The Singularity has come. The world (as you know it) will end in seven days. What will you do?
This is a melancholic, somewhat mournful short story with a choice-based interface. It has the odd interface gimmick that the first click on any link just distorts it into a blurred mess, and you have to click it a second time to actually do anything; I’m not sure what purpose this serves, except to make certain “click a link within three seconds or the game will do it for you” choices even more annoying.
Interface aside, I enjoyed the story a lot. You have seven days left to live. There’s only one choice: what will you spend those days doing? Going out and interacting with the people around you? Or staying in and trying to work on your art? Neither of them really means anything, in the end—neither your work nor your friends will outlive you. So what meaning will you make of them? The writing is sad and bleak, but also more than a little bit hopeful, in an existential way.

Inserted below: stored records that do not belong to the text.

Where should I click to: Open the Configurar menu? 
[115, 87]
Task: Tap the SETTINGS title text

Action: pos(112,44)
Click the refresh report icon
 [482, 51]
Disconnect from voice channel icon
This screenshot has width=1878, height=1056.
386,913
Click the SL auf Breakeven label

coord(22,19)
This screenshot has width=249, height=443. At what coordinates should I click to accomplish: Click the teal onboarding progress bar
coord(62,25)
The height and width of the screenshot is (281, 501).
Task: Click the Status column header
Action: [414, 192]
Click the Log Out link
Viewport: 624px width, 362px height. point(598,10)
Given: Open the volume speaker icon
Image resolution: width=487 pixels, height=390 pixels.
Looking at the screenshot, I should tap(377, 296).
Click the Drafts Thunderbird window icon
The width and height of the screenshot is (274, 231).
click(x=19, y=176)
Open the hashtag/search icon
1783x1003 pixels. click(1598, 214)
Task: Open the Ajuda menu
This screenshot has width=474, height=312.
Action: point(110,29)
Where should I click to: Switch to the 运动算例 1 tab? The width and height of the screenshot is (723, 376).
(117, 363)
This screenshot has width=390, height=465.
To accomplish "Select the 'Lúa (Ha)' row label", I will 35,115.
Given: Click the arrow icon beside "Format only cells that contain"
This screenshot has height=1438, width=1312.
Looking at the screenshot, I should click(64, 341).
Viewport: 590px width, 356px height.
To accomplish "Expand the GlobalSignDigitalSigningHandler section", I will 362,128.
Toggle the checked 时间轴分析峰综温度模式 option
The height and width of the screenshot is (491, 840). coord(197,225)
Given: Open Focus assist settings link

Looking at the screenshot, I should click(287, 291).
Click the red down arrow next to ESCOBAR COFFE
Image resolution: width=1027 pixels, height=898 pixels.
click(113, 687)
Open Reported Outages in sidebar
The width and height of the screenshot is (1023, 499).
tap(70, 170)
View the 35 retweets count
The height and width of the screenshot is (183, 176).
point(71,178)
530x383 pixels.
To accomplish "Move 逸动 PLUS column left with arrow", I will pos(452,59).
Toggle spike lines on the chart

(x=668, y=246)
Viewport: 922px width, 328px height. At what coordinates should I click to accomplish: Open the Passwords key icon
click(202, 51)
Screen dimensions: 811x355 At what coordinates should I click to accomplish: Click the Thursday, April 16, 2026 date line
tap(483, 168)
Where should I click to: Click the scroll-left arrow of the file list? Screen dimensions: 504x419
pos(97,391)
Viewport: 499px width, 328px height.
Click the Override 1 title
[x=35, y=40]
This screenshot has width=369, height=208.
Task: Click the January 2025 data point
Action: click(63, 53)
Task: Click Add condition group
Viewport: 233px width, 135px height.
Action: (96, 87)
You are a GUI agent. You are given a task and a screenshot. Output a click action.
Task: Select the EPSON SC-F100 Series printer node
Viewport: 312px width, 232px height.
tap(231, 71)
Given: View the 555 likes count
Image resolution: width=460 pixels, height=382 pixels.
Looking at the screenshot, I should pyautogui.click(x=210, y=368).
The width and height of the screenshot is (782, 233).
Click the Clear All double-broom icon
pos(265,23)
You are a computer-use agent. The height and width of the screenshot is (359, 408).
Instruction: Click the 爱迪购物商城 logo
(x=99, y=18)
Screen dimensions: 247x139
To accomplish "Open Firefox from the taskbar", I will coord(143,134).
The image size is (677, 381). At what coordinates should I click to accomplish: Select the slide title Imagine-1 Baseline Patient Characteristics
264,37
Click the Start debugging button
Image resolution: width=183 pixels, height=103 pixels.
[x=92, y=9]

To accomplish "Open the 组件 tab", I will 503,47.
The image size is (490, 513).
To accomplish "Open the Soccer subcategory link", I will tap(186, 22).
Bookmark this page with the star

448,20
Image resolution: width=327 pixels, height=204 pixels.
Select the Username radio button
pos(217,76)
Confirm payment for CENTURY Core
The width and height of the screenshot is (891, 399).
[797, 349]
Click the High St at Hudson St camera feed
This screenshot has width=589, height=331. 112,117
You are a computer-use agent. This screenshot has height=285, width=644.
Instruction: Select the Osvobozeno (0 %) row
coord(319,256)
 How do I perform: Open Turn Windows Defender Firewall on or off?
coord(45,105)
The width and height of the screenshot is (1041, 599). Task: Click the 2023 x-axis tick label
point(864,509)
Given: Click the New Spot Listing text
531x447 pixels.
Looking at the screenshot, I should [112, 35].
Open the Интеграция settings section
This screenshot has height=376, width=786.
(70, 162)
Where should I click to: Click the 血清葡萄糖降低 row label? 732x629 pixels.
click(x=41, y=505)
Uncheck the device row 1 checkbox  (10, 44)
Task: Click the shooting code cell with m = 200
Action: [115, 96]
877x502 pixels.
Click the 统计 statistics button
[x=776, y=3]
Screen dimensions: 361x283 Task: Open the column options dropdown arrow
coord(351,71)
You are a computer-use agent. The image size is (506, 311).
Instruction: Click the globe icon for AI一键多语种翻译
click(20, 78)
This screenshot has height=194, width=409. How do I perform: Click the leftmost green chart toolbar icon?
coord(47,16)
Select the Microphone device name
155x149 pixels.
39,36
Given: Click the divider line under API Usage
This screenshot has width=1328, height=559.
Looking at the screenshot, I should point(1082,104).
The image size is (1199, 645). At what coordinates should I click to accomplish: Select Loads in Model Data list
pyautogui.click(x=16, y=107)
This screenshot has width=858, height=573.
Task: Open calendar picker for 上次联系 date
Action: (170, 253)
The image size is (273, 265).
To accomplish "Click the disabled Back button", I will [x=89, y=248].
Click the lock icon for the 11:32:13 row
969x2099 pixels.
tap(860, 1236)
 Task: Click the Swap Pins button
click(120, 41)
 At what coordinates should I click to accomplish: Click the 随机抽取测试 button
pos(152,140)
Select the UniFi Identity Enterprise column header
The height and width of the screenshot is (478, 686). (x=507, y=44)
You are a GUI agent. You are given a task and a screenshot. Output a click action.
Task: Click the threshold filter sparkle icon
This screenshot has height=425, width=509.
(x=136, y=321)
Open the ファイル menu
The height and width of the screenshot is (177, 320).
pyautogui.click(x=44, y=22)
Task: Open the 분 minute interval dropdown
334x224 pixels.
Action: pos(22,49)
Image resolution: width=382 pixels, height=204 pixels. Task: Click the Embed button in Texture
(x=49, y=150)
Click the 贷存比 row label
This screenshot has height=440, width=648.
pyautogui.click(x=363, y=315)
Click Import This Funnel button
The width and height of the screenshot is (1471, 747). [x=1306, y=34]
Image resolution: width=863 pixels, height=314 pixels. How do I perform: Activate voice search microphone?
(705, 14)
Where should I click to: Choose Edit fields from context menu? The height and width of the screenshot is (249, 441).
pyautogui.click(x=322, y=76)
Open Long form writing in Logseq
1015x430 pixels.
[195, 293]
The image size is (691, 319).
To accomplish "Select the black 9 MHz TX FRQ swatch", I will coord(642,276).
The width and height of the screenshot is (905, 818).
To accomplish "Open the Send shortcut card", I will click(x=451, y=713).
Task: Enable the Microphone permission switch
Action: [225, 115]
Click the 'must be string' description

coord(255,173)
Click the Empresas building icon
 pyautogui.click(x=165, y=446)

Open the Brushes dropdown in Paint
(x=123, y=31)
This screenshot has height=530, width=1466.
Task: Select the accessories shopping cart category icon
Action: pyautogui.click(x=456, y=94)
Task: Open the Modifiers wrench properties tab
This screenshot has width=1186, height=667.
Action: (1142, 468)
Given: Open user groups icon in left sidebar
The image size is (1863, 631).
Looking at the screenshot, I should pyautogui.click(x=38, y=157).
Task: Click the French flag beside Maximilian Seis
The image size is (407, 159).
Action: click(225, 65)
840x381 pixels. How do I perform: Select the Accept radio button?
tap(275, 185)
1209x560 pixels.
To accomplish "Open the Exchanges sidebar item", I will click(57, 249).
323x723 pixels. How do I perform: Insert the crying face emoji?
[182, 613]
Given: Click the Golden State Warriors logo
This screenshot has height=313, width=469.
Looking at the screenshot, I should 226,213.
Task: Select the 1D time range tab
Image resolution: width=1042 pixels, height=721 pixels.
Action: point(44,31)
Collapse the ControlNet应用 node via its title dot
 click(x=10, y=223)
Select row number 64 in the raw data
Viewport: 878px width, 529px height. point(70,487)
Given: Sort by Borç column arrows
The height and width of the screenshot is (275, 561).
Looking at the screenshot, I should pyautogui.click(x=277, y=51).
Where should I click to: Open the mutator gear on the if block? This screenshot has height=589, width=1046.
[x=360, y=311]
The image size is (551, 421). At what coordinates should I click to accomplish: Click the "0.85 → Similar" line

Like with Cell 174, this is a work that I’d call a short story rather than a game. The focus is really on the writing, and what it encourages the player to think about. If you knew this was the end of everything, that nothing in your world would exist a week from now, what would you want to be doing? What would matter to you? The game somewhat tries to offer an answer—if you try to (Spoiler - click to show)split your time between writing and socializing your character regrets it all at the end—and I somewhat wish it didn’t. But there is plenty to contemplate, all the same, and this work has a particular feel that’s unlike anything else in the comp.